■ **Data shown**
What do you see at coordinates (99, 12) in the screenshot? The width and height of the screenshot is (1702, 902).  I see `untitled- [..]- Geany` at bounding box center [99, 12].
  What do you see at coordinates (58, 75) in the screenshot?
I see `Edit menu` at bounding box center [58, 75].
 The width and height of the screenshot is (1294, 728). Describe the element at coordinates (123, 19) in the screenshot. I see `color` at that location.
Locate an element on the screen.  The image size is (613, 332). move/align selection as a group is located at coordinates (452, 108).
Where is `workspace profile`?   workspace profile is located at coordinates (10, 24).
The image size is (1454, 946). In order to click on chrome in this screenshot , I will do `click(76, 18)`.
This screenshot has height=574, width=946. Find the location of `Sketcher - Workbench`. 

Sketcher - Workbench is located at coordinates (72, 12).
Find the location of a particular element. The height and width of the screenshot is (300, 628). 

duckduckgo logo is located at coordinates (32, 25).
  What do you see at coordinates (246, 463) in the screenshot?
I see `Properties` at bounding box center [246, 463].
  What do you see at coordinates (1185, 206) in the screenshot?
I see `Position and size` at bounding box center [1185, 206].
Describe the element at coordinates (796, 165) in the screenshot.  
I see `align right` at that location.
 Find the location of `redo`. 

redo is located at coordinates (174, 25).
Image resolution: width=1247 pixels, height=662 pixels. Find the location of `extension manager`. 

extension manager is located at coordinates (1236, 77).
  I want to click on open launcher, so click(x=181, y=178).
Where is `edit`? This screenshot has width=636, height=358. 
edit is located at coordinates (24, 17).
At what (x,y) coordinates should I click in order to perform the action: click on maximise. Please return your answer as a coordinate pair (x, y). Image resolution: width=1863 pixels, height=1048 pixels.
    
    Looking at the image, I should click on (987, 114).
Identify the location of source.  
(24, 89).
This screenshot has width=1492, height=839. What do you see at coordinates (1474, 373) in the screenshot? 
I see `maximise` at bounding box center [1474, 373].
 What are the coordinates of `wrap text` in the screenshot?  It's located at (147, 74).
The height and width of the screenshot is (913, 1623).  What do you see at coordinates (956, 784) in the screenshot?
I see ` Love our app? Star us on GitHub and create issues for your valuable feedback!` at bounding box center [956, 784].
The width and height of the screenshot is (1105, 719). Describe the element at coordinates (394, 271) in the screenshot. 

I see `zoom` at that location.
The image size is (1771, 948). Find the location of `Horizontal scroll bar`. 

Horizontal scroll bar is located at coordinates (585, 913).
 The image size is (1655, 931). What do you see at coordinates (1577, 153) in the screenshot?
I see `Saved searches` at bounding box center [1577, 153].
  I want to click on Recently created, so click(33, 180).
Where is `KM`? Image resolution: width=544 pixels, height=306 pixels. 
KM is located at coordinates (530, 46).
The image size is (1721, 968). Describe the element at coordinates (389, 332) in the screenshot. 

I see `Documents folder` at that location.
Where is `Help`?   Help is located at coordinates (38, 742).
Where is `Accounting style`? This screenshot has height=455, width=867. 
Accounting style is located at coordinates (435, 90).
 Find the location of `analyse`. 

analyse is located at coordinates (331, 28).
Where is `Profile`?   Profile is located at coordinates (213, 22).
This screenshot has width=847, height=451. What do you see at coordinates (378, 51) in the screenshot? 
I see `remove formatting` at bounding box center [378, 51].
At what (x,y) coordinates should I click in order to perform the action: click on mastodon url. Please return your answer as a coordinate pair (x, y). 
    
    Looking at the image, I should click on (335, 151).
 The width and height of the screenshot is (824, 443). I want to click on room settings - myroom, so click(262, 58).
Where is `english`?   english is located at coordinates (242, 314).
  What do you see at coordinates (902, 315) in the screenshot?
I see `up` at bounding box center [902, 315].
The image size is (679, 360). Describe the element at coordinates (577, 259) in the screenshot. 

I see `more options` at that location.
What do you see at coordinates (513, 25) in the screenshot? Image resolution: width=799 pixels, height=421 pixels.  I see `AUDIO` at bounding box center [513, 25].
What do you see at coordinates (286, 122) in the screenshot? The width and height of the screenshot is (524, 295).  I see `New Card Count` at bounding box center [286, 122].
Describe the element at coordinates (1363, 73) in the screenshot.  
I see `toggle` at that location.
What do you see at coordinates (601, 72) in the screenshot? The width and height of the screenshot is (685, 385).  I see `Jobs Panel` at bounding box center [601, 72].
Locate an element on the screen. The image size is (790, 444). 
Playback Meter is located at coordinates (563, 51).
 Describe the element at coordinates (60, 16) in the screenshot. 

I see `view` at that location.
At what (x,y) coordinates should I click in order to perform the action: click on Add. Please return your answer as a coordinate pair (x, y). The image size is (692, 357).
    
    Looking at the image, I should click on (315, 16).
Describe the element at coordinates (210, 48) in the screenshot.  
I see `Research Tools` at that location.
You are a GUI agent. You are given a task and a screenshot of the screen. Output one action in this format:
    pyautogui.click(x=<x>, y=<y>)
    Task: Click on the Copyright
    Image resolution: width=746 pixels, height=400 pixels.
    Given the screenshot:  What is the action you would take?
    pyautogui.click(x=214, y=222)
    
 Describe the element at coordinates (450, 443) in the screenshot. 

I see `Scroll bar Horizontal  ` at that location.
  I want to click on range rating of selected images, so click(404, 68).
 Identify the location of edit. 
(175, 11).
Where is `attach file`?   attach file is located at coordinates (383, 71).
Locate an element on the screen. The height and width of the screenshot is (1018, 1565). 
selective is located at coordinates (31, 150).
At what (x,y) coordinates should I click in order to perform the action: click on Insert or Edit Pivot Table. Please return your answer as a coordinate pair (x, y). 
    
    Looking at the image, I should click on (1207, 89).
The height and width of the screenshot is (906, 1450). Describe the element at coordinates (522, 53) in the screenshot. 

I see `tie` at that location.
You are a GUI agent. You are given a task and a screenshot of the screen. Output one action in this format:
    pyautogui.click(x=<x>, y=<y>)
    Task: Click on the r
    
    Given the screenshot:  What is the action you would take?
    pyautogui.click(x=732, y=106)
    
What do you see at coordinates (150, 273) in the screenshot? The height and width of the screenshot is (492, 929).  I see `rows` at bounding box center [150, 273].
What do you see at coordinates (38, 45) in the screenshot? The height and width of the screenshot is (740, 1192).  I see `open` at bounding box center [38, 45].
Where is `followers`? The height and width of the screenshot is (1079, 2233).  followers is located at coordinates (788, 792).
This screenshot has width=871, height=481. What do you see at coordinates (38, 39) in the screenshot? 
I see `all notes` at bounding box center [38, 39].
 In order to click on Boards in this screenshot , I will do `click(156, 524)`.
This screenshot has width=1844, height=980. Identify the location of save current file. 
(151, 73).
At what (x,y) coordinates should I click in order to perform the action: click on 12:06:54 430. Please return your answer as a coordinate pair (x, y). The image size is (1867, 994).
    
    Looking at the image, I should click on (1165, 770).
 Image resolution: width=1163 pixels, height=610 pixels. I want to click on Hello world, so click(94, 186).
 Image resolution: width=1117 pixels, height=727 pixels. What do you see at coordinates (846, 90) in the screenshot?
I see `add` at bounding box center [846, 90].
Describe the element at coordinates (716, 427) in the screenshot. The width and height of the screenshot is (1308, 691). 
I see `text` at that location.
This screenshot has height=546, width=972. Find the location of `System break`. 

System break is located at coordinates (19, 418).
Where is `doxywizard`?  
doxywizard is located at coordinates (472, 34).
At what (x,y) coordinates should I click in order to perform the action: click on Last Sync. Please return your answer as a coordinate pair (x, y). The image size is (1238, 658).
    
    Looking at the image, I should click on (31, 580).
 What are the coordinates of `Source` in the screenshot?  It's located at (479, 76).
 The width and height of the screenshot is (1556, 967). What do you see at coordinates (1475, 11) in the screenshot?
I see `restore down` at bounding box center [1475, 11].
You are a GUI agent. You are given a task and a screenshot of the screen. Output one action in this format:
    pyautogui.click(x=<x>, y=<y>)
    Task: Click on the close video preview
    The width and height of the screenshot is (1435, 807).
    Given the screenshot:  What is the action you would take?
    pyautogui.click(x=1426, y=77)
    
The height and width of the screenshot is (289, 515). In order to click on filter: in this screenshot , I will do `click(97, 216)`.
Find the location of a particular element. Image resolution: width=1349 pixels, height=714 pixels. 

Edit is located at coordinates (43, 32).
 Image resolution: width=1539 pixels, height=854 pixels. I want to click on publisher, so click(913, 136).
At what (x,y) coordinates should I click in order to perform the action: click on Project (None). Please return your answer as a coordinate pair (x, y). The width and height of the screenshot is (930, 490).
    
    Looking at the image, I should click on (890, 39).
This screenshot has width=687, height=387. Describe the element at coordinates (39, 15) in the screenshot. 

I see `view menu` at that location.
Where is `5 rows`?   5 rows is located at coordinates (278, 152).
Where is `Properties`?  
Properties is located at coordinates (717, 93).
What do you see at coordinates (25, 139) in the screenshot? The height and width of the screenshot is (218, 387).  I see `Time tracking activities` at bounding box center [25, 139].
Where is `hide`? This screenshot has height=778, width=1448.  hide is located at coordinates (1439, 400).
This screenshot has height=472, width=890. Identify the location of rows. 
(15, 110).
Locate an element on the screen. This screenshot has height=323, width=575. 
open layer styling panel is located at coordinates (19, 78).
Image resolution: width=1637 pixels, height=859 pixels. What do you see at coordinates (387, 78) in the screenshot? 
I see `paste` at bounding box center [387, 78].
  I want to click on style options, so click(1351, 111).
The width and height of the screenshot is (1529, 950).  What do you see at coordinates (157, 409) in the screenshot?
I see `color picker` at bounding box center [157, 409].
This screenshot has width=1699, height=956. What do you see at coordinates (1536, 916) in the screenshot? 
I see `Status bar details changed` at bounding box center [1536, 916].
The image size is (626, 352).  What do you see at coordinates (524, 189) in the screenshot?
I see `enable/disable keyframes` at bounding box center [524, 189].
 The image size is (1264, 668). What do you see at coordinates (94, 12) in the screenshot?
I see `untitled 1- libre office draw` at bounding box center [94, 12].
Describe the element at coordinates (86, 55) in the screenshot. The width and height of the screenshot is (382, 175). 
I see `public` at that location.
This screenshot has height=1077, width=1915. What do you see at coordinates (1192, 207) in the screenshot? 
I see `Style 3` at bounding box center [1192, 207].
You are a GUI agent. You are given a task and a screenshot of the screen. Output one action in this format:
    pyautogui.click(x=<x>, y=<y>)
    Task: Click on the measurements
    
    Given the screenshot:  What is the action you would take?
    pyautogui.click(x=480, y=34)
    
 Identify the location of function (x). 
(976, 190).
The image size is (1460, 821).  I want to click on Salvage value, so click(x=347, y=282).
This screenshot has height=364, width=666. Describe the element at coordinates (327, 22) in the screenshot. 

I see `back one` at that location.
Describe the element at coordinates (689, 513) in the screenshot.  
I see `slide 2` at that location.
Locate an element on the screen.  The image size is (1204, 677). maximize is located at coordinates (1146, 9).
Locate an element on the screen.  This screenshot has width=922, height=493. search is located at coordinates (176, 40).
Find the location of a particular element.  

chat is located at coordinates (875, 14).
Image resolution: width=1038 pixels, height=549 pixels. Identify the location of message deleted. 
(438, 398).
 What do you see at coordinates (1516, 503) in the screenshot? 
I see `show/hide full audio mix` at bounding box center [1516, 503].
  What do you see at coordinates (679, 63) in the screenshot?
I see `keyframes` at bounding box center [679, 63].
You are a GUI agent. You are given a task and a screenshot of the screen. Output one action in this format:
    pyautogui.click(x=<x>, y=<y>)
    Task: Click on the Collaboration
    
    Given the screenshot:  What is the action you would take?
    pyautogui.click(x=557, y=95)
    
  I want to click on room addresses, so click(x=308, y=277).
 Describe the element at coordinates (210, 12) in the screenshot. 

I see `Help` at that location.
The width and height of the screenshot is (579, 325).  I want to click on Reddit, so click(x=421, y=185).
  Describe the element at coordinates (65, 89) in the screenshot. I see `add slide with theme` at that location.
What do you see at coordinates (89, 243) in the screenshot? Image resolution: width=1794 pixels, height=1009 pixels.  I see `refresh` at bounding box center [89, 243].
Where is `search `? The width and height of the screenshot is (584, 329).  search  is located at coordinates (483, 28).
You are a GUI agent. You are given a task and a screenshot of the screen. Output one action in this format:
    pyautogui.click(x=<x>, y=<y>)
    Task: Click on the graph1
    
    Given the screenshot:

■ **Exercise description**
Change "Image resolution" to "Screen resolution" in the data, starting at the line that contains "Describe the element at coordinates (796, 165)" and ending at the line that contains "KM is located at coordinates (530, 46).". Give back only those lines, with nothing else altered.

■ **Written reply**
Describe the element at coordinates (796, 165) in the screenshot.  
I see `align right` at that location.
 Find the location of `redo`. 

redo is located at coordinates (174, 25).
Screen resolution: width=1247 pixels, height=662 pixels. Find the location of `extension manager`. 

extension manager is located at coordinates (1236, 77).
  I want to click on open launcher, so click(x=181, y=178).
Where is `edit`? This screenshot has width=636, height=358. 
edit is located at coordinates (24, 17).
At what (x,y) coordinates should I click in order to perform the action: click on maximise. Please return your answer as a coordinate pair (x, y). Screen resolution: width=1863 pixels, height=1048 pixels.
    
    Looking at the image, I should click on (987, 114).
Identify the location of source.  
(24, 89).
This screenshot has width=1492, height=839. What do you see at coordinates (1474, 373) in the screenshot? 
I see `maximise` at bounding box center [1474, 373].
 What are the coordinates of `wrap text` in the screenshot?  It's located at (147, 74).
The height and width of the screenshot is (913, 1623).  What do you see at coordinates (956, 784) in the screenshot?
I see ` Love our app? Star us on GitHub and create issues for your valuable feedback!` at bounding box center [956, 784].
The width and height of the screenshot is (1105, 719). Describe the element at coordinates (394, 271) in the screenshot. 

I see `zoom` at that location.
The image size is (1771, 948). Find the location of `Horizontal scroll bar`. 

Horizontal scroll bar is located at coordinates (585, 913).
 The image size is (1655, 931). What do you see at coordinates (1577, 153) in the screenshot?
I see `Saved searches` at bounding box center [1577, 153].
  I want to click on Recently created, so click(33, 180).
Where is `KM`? Screen resolution: width=544 pixels, height=306 pixels. 
KM is located at coordinates (530, 46).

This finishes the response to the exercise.